SKA Celery Worker Server and Artefact Validation Engine
SKA Celery worker server for validations tasks and generic automation.
This repository deploys the celery workers, (mongodb and redis) and hosts artefact validation checks. The checks are used in the webhook plugin to trigger for newly created artefacts.
Requirements
Run make vars
and define the mandatory variables listed in the output the environment variables in your .env
file and PrivateRules.mak
file.
Note: In this service code, the term component is interchangeble for a single artefact. An artefact/component can consist of multiple assets.
Checks
Currently the plugin checks for:
Naming Convention: described in developer portal
Tag Convention: described in developer portal
Metadata: described in developer portal
Packaging: described in developer portal
Configuration
This service is currently only checking for artefacts that are created. The deleted or updated artefacts are not checked. The service is enabled for the Nexus repository that is passed with NEXUS_URL
variable. To activate the slack reports for input validation alerts, the SLACK_VALIDATION_WEBHOOK
should be set with an incoming webhook url (currently set in the project variables for the pipelines).
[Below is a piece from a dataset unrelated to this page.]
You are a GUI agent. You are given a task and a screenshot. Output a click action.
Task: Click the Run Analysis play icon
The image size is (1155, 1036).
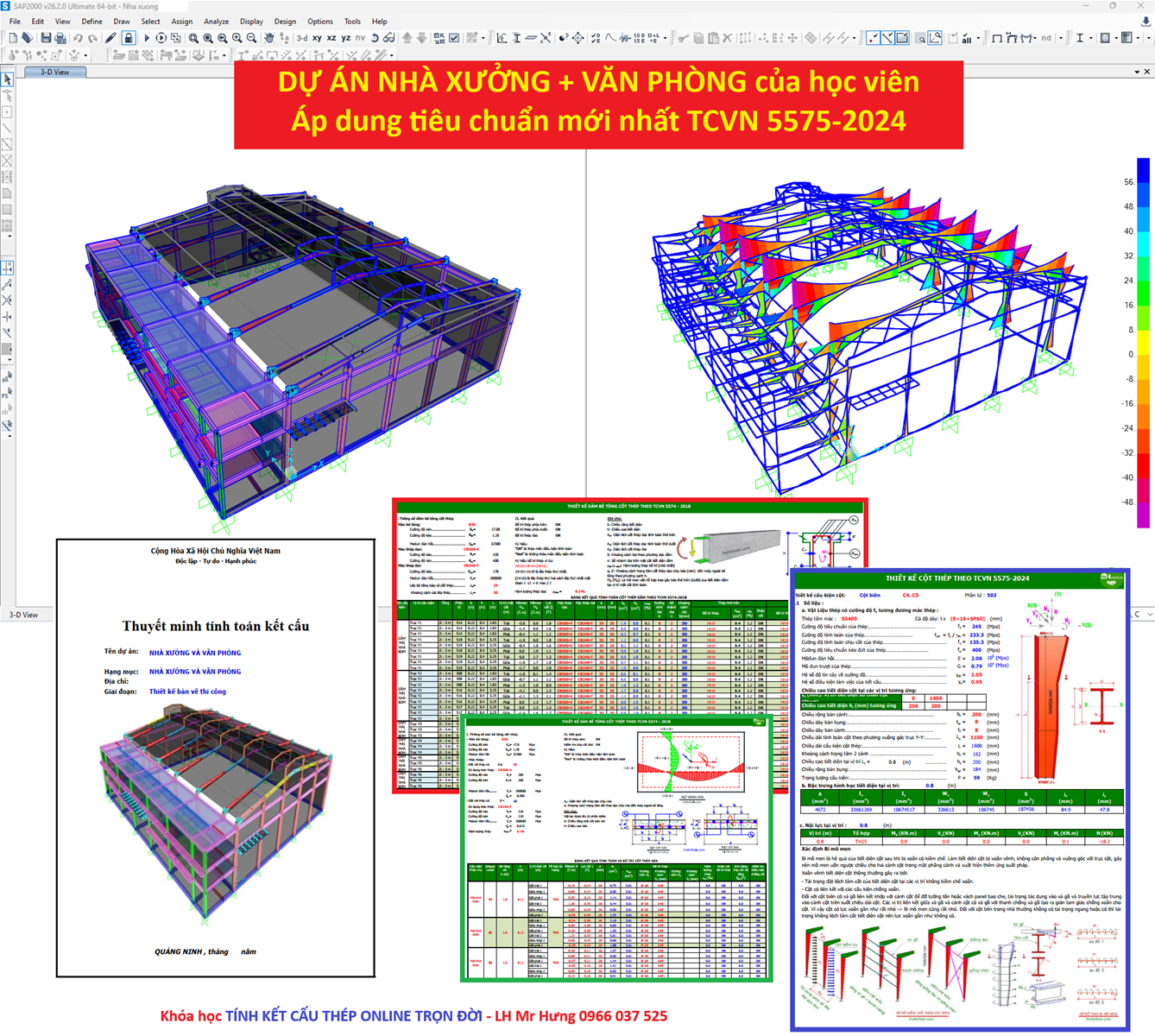coord(146,38)
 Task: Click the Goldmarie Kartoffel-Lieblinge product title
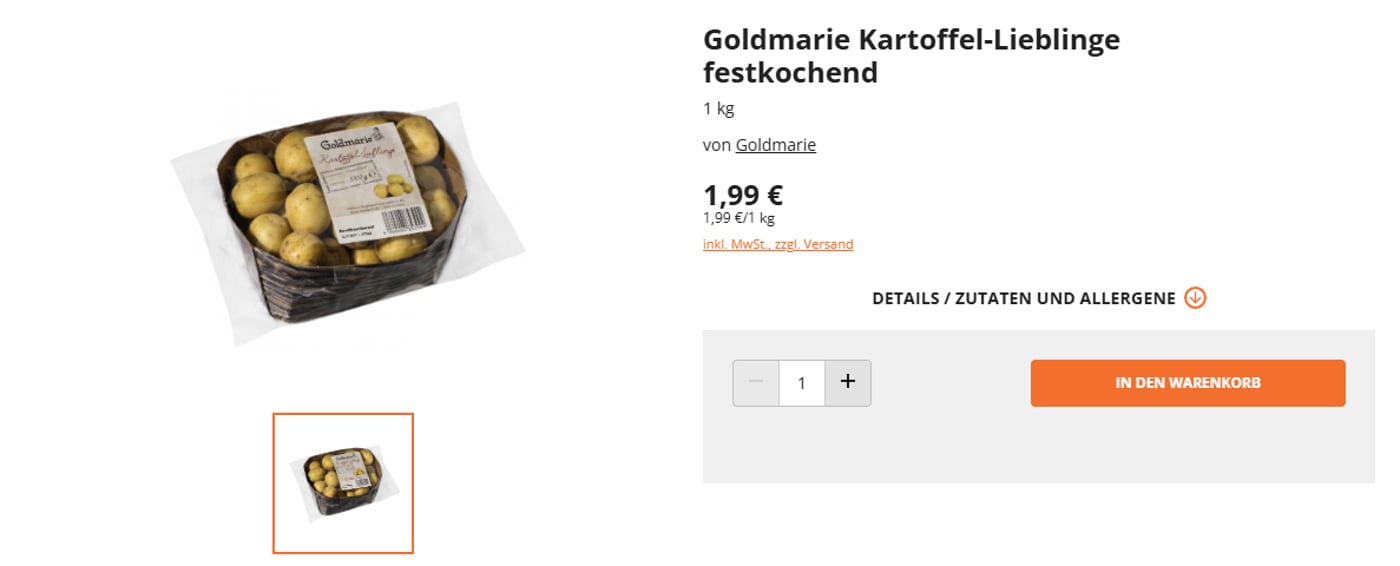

The server that hosts this service should be able to create a valid docker connection with NEXUS_API_USERNAME
and NEXUS_API_PASSWORD
with the NEXUS_URL
Docker Registry and have rights to upload packages to NEXUS_DOCKER_QUARANTINE_REPO
and MAIN_DOCKER_REGISTRY_HOST
is used for pulling the artefacts from the main docker registry (This needs to point to the registry hosted in NEXUS_URL
).
For integration testing TEST_NEXUS_URL
, TEST_NEXUS_API_USERNAME
and TEST_NEXUS_API_PASSWORD
are used.
Each check is configured with a feature toggle so that any artefact with its name can be excused from a check. If the artefact name matches the list defined in the feature toggle (ending with -excluded), the check won’t be performed. For the feature toggles to work, UNLEASH_API_URL
and UNLEASH_INSTANCE_ID
should be defined. The feature toggle integration is disabled for unit tests with UNLEASH_INACTIVE
variable set and UNLEASH_ENVIRONMENT
variable is used in production to enable it for production environments differentiating it from development environments.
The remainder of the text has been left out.